Sim, a Virgem "cheia de graça" é também "cheia de dores" subiu ao Calvário, e aí, de pé, sob a alude esmagadora de Seu Filho, que todos abandonaram, e com Ele em espírito sobre o patíbulo da Cruz, Ela ajunta à plenitude de Sua beleza a plenitude do heroísmo.

Ela se torna então a Mãe da dor, a Mãe aflita, a Rainha dos mártires!...

E os anjos, em sua admiração, recomeçam, jubilosos: "Quae est ista?... Quem é esta mulher forte, feita de amor, de beleza e de heroísmo?...

"Ela é terrível como um exército em ordem de batalha" (Cant. 6,9).
Tudo isto é sublime, inenarrável, divino!

Até aqui, diz Mons. Bolo, a Virgem, vítima, teve ainda o Seu Jesus junto a Si, para fortificá-lA e encorajá-lA pelo exemplo e pela palavra.

O Seu coração se inflamava ao contato de Seu Filho e Seu Deus.
Sua alma se dilatava, desejosa de sofrimento e de martírio, ao contato da alma do Salvador.

Deus, porém, vai pedir-Lhe um sacrifício supremo: - o de sobreviver ao Seu Jesus, durante mais de vinte anos, sozinha, desamparada, sem o apoio d'Aquele que era tudo para Ela.

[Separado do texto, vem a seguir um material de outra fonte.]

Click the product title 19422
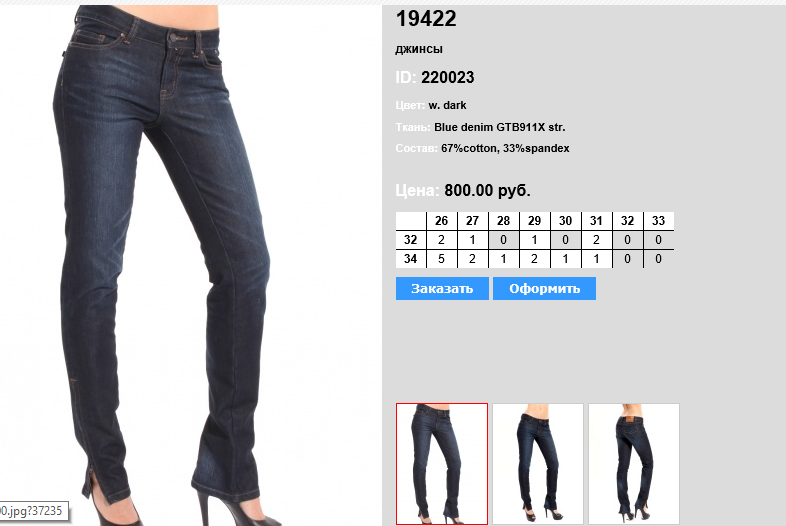The height and width of the screenshot is (526, 786). pyautogui.click(x=426, y=19)
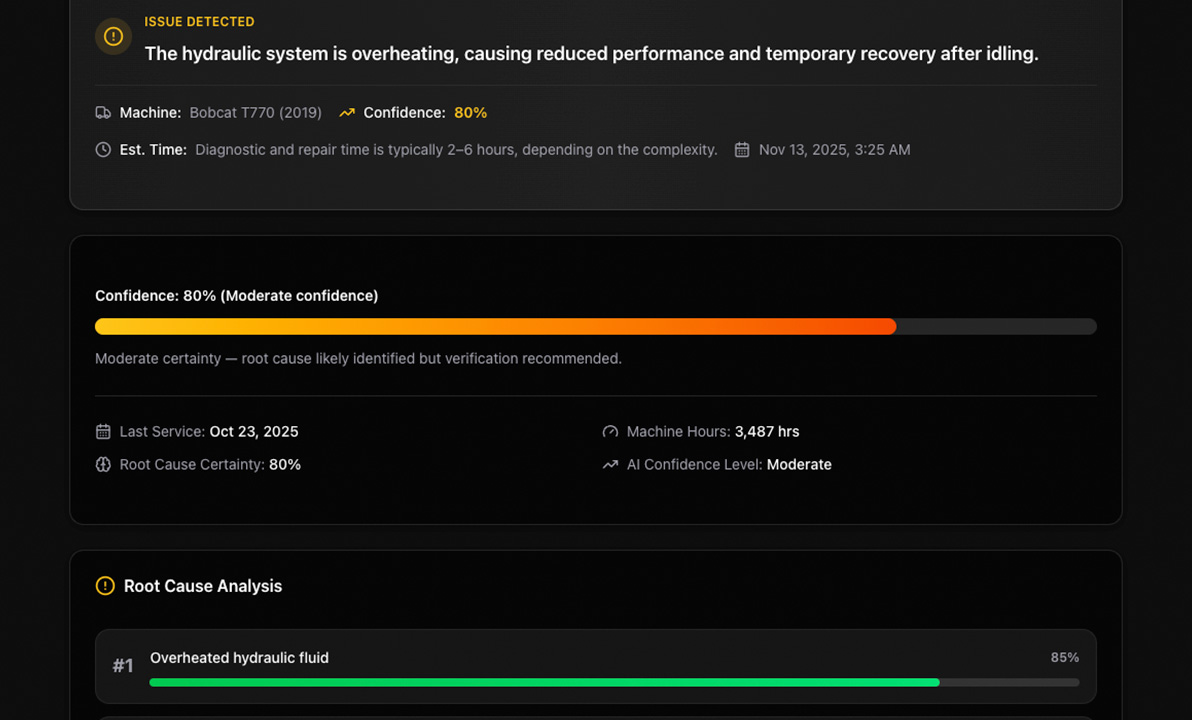Select the gauge icon beside Machine Hours
The width and height of the screenshot is (1192, 720).
pyautogui.click(x=610, y=431)
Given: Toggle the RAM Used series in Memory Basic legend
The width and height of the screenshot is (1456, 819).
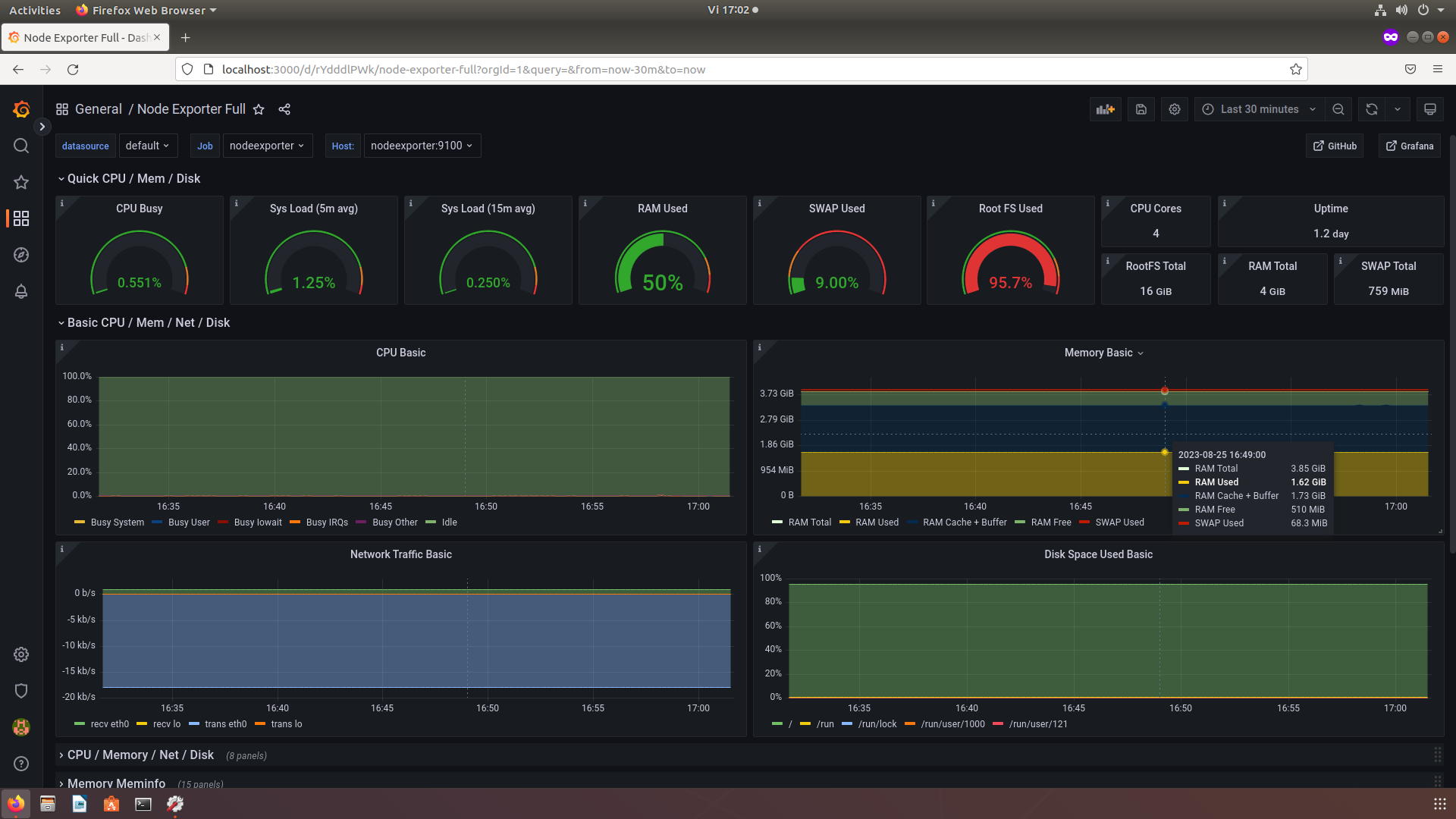Looking at the screenshot, I should click(x=877, y=522).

Que sacrifício!...

E a pobre Mãe dolente viu estenderem-se ainda as trevas de Seu longo luto, após a luz tão resplandecente da Sua união a Jesus. A santa e virginal Mártir ficará na terra meditando sem cessar os sofrimentos de Seu amado Filho, visitando lacrimosa os lugares das torturas, beijando e cobrindo de ternura tudo o que Jesus tocara e santificara na terra.

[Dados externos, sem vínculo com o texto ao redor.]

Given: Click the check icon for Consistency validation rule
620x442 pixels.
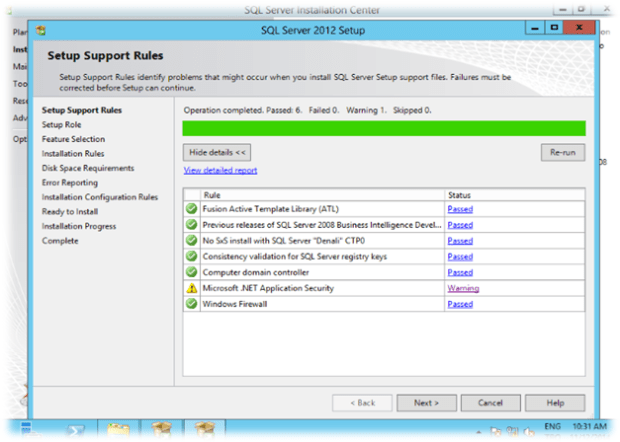Looking at the screenshot, I should tap(191, 256).
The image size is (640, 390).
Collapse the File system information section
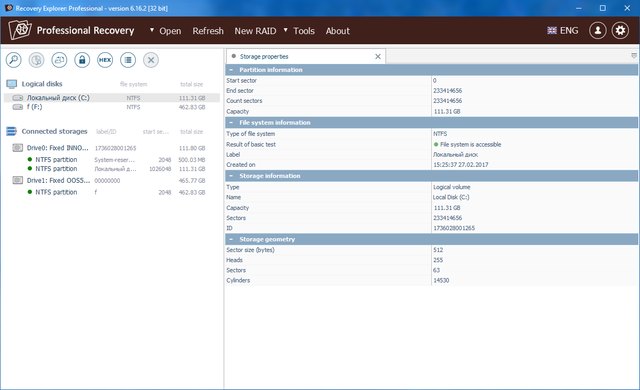pos(231,122)
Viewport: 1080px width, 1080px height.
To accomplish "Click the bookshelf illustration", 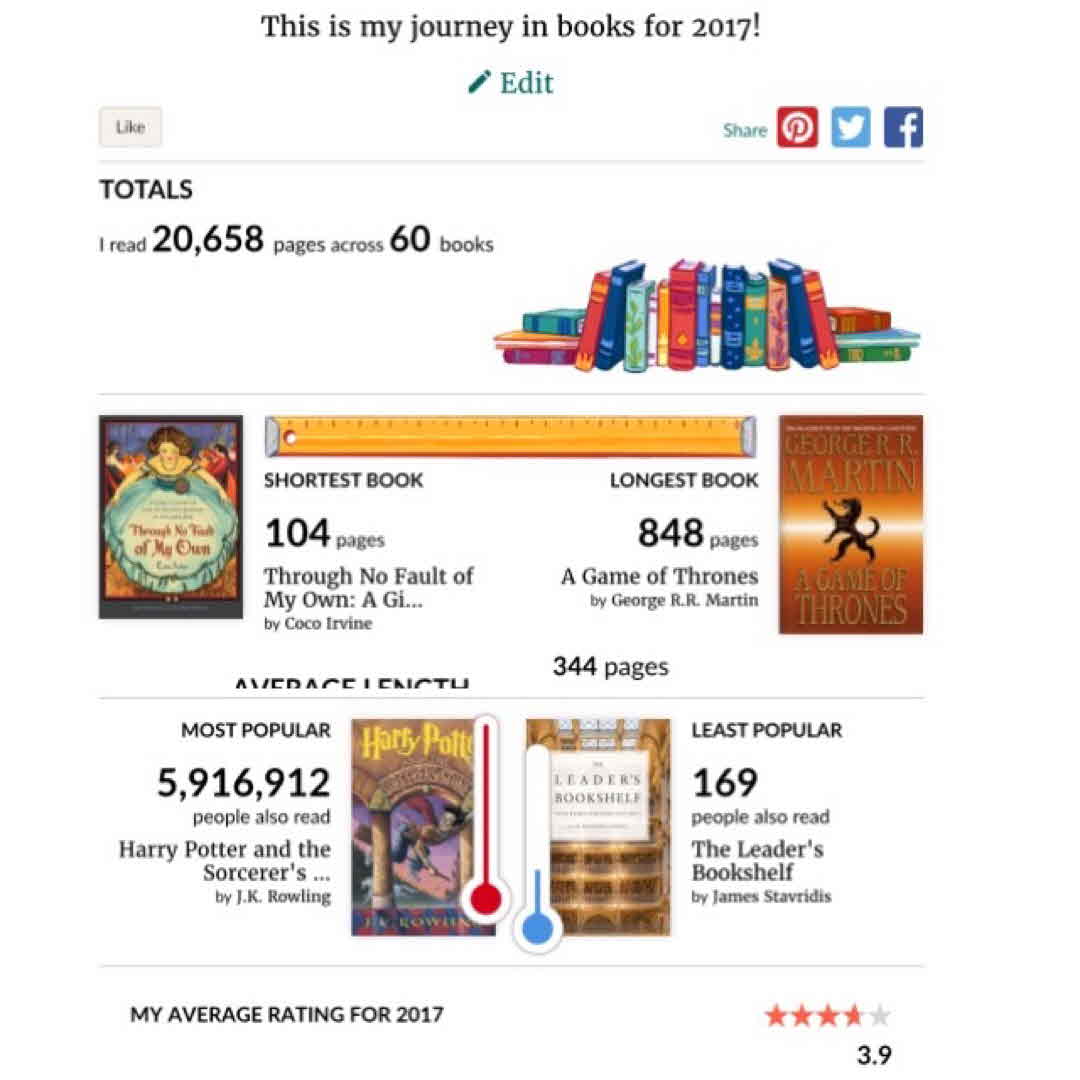I will click(707, 316).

Ela ficará assim durante mais de vinte anos, carregando o horrível fardo da lembrança dos sofrimentos de Jesus.

Que martírio! se sob um tão grande peso - o peso esmagador de tantas lembranças, Sua energia, longe de desfalecer, cresce ainda mais, se o Seu coração amante, em vez de se esgotar, se torna mais largo e mais profundo em Seu amor, durante esta longa ausência do Bem-Amado, não será isso uma nova plenitude, acrescentada às demais?...

Eis por que Maria espera na terra, continuando o Seu misterioso crescimento. E isto, até à hora em que a graça, pela sua abundância, rompe o vaso abalastrino de Sua carne, que já não podia conter tanto perfume, em que Ela voa em corpo e alma para a morada da plenitude absoluta da graça, por não poder a terra ficar em posse de um tesouro demais ideal, de que só o céu é digno.

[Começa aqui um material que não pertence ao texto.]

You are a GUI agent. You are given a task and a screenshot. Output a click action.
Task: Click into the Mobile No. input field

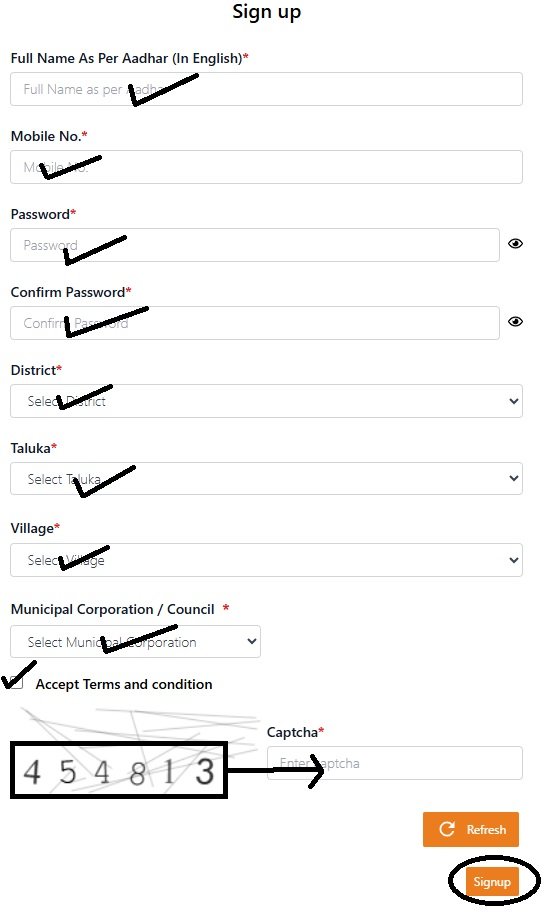pyautogui.click(x=266, y=167)
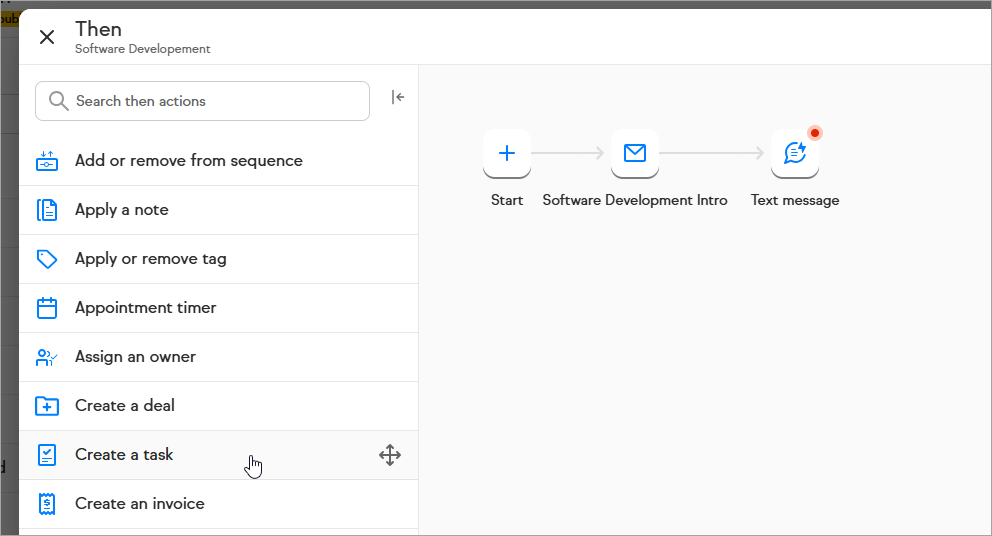This screenshot has width=992, height=536.
Task: Click the Add or remove from sequence icon
Action: coord(47,161)
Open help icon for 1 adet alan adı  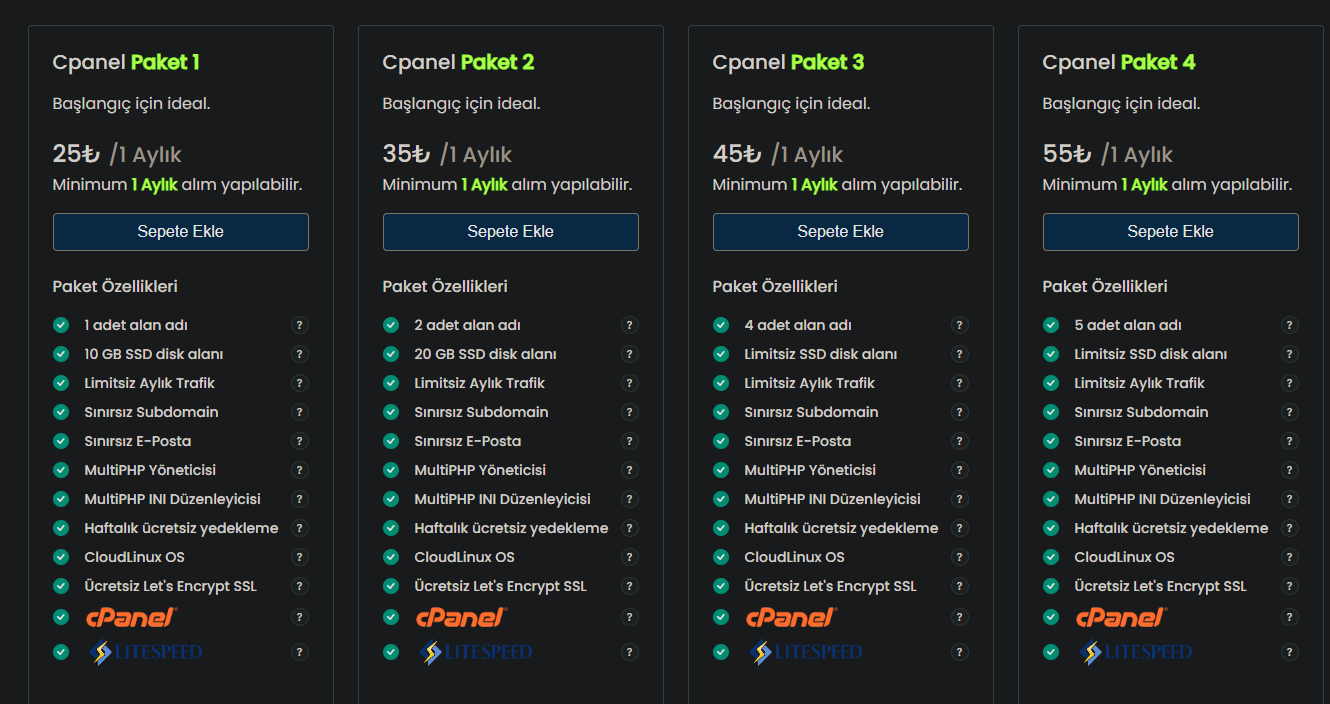click(x=299, y=325)
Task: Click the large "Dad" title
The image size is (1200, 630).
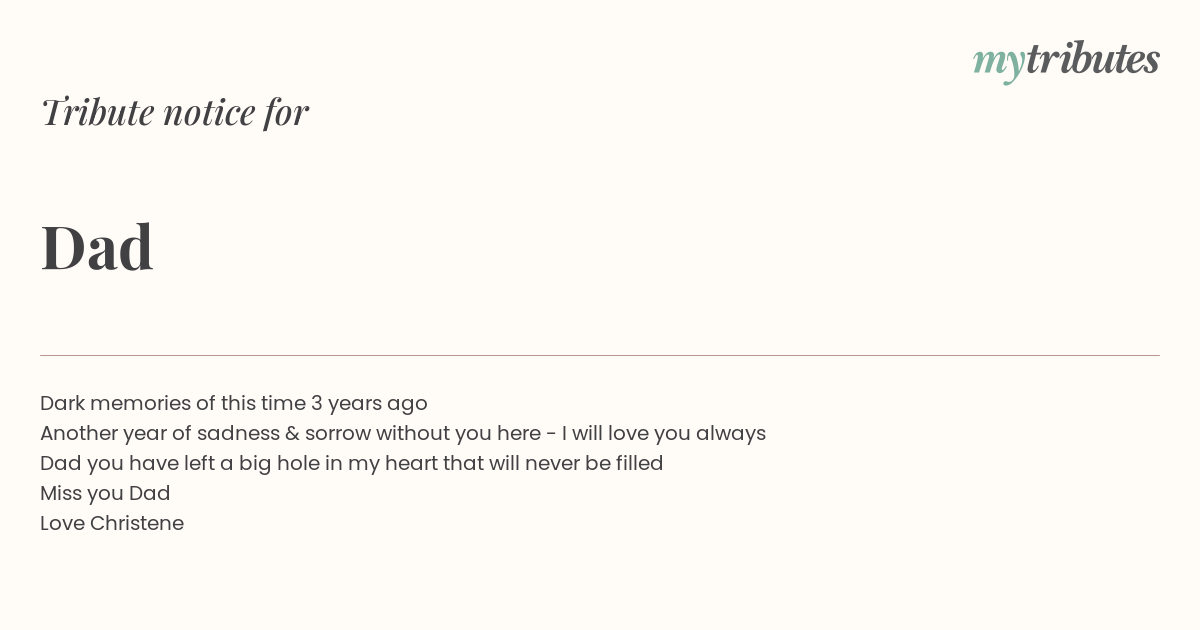Action: coord(97,247)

E os anjos exultam, emociona-se o paraíso, vão eles, enfim, possuir em Jesus e Maria o ideal da beleza criada. A multidão celeste vai ter Sua Rainha e vai fazer-Lhe as honras do triunfo, de cuja demora já estão impacientes.

E embora saibam desde muito tempo o Seu nome, eles cantam: "Quae est ista? - Quem é esta que sobe do deserto deste mundo como uma leve coluna de fumo, composta de aroma de mirra, de incenso e de toda espécie de aromas?"... (Cant. 3,6).

O triunfo é completo. A beleza da Virgem está concluída e atingiu a Sua plenitude. Ela reina lá nos Céus à direita de seu Filho, radiante de todas as graças, com a fronte cingida de todas as glórias, resplandescendo de todas as belezas.

E Ela se nos mostra a nós, que somos Seus filhos, para ser amada!...
E quem não A amaria?... Corremos ao encalço da beleza para dar-lhe o nosso coração, e atingindo o nosso ideal, inebriamo-nos ao Seu aspecto!...

Elevemos os olhos, fitemos Maria, bela com todos os encantos! Ela deslumbrou o coração de Deus, dos anjos, dos santos e não deslumbraria o nosso coração?... Ó Maria! "Specie tua et pulchritudine tua, prospere procede et regna", por Vossa beleza e Vossas graças, apoderai-Vos dos nossos corações e reinai sobre nós!